• **EXERCISE INSTRUCTIONS**
Each record below needs to be written out exactly as it reads.

(Stored records)
- - - -

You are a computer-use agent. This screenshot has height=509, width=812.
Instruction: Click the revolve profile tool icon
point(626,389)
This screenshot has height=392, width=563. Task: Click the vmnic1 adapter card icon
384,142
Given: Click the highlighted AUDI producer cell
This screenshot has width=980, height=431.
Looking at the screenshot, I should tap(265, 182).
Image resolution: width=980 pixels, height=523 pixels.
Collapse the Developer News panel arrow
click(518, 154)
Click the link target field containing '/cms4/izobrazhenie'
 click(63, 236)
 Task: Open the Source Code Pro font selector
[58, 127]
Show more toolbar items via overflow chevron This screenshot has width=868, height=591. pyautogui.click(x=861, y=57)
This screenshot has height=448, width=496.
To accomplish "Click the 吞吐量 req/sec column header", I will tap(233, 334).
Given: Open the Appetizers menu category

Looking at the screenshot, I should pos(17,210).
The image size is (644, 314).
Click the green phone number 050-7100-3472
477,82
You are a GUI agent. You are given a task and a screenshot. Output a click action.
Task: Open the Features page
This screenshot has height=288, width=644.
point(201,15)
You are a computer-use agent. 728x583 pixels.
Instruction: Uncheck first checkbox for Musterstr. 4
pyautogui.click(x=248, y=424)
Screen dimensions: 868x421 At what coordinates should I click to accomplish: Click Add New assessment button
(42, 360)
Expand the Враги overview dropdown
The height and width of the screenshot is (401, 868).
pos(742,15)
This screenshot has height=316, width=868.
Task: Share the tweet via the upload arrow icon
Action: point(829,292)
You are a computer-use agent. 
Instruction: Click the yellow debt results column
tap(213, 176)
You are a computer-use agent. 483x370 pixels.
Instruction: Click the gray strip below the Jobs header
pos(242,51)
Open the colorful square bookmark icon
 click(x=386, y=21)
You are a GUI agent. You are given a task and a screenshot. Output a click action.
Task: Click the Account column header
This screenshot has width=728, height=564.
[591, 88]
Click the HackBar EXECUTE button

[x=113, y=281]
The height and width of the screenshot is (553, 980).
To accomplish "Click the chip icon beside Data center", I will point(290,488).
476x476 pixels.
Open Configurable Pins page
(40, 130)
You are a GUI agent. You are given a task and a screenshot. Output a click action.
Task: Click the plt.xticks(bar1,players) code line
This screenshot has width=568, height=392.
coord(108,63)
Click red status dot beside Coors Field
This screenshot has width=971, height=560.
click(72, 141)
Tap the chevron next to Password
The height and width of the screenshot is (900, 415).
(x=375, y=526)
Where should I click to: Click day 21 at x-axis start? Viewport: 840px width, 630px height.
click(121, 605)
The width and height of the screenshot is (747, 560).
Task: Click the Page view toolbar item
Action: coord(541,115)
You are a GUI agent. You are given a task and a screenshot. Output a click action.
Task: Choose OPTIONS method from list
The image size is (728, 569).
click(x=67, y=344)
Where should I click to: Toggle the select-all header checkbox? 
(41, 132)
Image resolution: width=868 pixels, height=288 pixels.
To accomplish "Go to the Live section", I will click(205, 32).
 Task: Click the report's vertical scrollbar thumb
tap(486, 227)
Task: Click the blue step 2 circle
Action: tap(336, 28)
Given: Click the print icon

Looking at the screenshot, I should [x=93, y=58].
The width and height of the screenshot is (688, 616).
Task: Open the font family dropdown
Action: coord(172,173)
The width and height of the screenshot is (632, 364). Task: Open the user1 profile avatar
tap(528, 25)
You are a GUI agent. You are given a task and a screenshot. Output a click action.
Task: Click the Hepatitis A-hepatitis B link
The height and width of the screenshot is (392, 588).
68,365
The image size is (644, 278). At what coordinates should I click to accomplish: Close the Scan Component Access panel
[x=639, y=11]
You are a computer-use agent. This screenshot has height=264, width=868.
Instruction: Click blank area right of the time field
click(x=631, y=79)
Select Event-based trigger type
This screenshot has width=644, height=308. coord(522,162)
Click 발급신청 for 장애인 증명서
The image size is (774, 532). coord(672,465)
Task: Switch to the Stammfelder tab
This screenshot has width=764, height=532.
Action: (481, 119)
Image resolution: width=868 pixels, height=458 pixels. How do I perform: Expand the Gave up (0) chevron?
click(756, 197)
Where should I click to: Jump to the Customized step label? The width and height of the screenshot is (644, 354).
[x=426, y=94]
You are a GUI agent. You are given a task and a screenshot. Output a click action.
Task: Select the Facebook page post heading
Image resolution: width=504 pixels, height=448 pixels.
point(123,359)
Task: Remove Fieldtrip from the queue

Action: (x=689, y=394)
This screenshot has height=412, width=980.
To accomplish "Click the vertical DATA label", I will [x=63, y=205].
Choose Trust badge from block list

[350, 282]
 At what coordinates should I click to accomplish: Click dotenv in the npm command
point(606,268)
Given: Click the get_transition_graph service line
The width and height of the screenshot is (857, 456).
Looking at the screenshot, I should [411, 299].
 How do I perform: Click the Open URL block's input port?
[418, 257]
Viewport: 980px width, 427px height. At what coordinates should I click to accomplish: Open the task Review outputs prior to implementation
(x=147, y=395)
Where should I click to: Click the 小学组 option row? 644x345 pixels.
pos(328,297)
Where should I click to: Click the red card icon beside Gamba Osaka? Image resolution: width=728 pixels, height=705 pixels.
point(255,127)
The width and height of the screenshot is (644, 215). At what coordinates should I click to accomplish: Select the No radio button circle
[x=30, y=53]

- - - -

• **REPLY TO THE EXERCISE**
You are a computer-use agent. This screenshot has height=509, width=812.
Instruction: Click the revolve profile tool icon
point(626,389)
This screenshot has height=392, width=563. Task: Click the vmnic1 adapter card icon
384,142
Given: Click the highlighted AUDI producer cell
This screenshot has width=980, height=431.
Looking at the screenshot, I should tap(265, 182).
Image resolution: width=980 pixels, height=523 pixels.
Collapse the Developer News panel arrow
click(518, 154)
Click the link target field containing '/cms4/izobrazhenie'
 click(63, 236)
 Task: Open the Source Code Pro font selector
[58, 127]
Show more toolbar items via overflow chevron This screenshot has width=868, height=591. pyautogui.click(x=861, y=57)
This screenshot has height=448, width=496.
To accomplish "Click the 吞吐量 req/sec column header", I will tap(233, 334).
Given: Open the Appetizers menu category

Looking at the screenshot, I should pos(17,210).
The image size is (644, 314).
Click the green phone number 050-7100-3472
477,82
You are a GUI agent. You are given a task and a screenshot. Output a click action.
Task: Open the Features page
This screenshot has height=288, width=644.
point(201,15)
You are a computer-use agent. 728x583 pixels.
Instruction: Uncheck first checkbox for Musterstr. 4
pyautogui.click(x=248, y=424)
Screen dimensions: 868x421 At what coordinates should I click to accomplish: Click Add New assessment button
(42, 360)
Expand the Враги overview dropdown
The height and width of the screenshot is (401, 868).
pos(742,15)
This screenshot has height=316, width=868.
Task: Share the tweet via the upload arrow icon
Action: point(829,292)
You are a computer-use agent. 
Instruction: Click the yellow debt results column
tap(213, 176)
You are a computer-use agent. 483x370 pixels.
Instruction: Click the gray strip below the Jobs header
pos(242,51)
Open the colorful square bookmark icon
 click(x=386, y=21)
You are a GUI agent. You are given a task and a screenshot. Output a click action.
Task: Click the Account column header
This screenshot has width=728, height=564.
[591, 88]
Click the HackBar EXECUTE button

[x=113, y=281]
The height and width of the screenshot is (553, 980).
To accomplish "Click the chip icon beside Data center", I will point(290,488).
476x476 pixels.
Open Configurable Pins page
(40, 130)
You are a GUI agent. You are given a task and a screenshot. Output a click action.
Task: Click the plt.xticks(bar1,players) code line
This screenshot has width=568, height=392.
coord(108,63)
Click red status dot beside Coors Field
This screenshot has width=971, height=560.
click(72, 141)
Tap the chevron next to Password
The height and width of the screenshot is (900, 415).
(x=375, y=526)
Where should I click to: Click day 21 at x-axis start? Viewport: 840px width, 630px height.
click(121, 605)
The width and height of the screenshot is (747, 560).
Task: Click the Page view toolbar item
Action: coord(541,115)
You are a GUI agent. You are given a task and a screenshot. Output a click action.
Task: Choose OPTIONS method from list
The image size is (728, 569).
click(x=67, y=344)
Where should I click to: Toggle the select-all header checkbox? 
(41, 132)
Image resolution: width=868 pixels, height=288 pixels.
To accomplish "Go to the Live section", I will click(205, 32).
 Task: Click the report's vertical scrollbar thumb
tap(486, 227)
Task: Click the blue step 2 circle
Action: tap(336, 28)
Given: Click the print icon

Looking at the screenshot, I should [x=93, y=58].
The width and height of the screenshot is (688, 616).
Task: Open the font family dropdown
Action: coord(172,173)
The width and height of the screenshot is (632, 364). Task: Open the user1 profile avatar
tap(528, 25)
You are a GUI agent. You are given a task and a screenshot. Output a click action.
Task: Click the Hepatitis A-hepatitis B link
The height and width of the screenshot is (392, 588).
68,365
The image size is (644, 278). At what coordinates should I click to accomplish: Close the Scan Component Access panel
[x=639, y=11]
You are a computer-use agent. This screenshot has height=264, width=868.
Instruction: Click blank area right of the time field
click(x=631, y=79)
Select Event-based trigger type
This screenshot has width=644, height=308. coord(522,162)
Click 발급신청 for 장애인 증명서
The image size is (774, 532). coord(672,465)
Task: Switch to the Stammfelder tab
This screenshot has width=764, height=532.
Action: (481, 119)
Image resolution: width=868 pixels, height=458 pixels. How do I perform: Expand the Gave up (0) chevron?
click(756, 197)
Where should I click to: Jump to the Customized step label? The width and height of the screenshot is (644, 354).
[x=426, y=94]
You are a GUI agent. You are given a task and a screenshot. Output a click action.
Task: Select the Facebook page post heading
Image resolution: width=504 pixels, height=448 pixels.
point(123,359)
Task: Remove Fieldtrip from the queue

Action: (x=689, y=394)
This screenshot has height=412, width=980.
To accomplish "Click the vertical DATA label", I will [x=63, y=205].
Choose Trust badge from block list

[350, 282]
 At what coordinates should I click to accomplish: Click dotenv in the npm command
point(606,268)
Given: Click the get_transition_graph service line
The width and height of the screenshot is (857, 456).
Looking at the screenshot, I should [411, 299].
 How do I perform: Click the Open URL block's input port?
[418, 257]
Viewport: 980px width, 427px height. At what coordinates should I click to accomplish: Open the task Review outputs prior to implementation
(x=147, y=395)
Where should I click to: Click the 小学组 option row? 644x345 pixels.
pos(328,297)
Where should I click to: Click the red card icon beside Gamba Osaka? Image resolution: width=728 pixels, height=705 pixels.
point(255,127)
The width and height of the screenshot is (644, 215). At what coordinates should I click to accomplish: Select the No radio button circle
[x=30, y=53]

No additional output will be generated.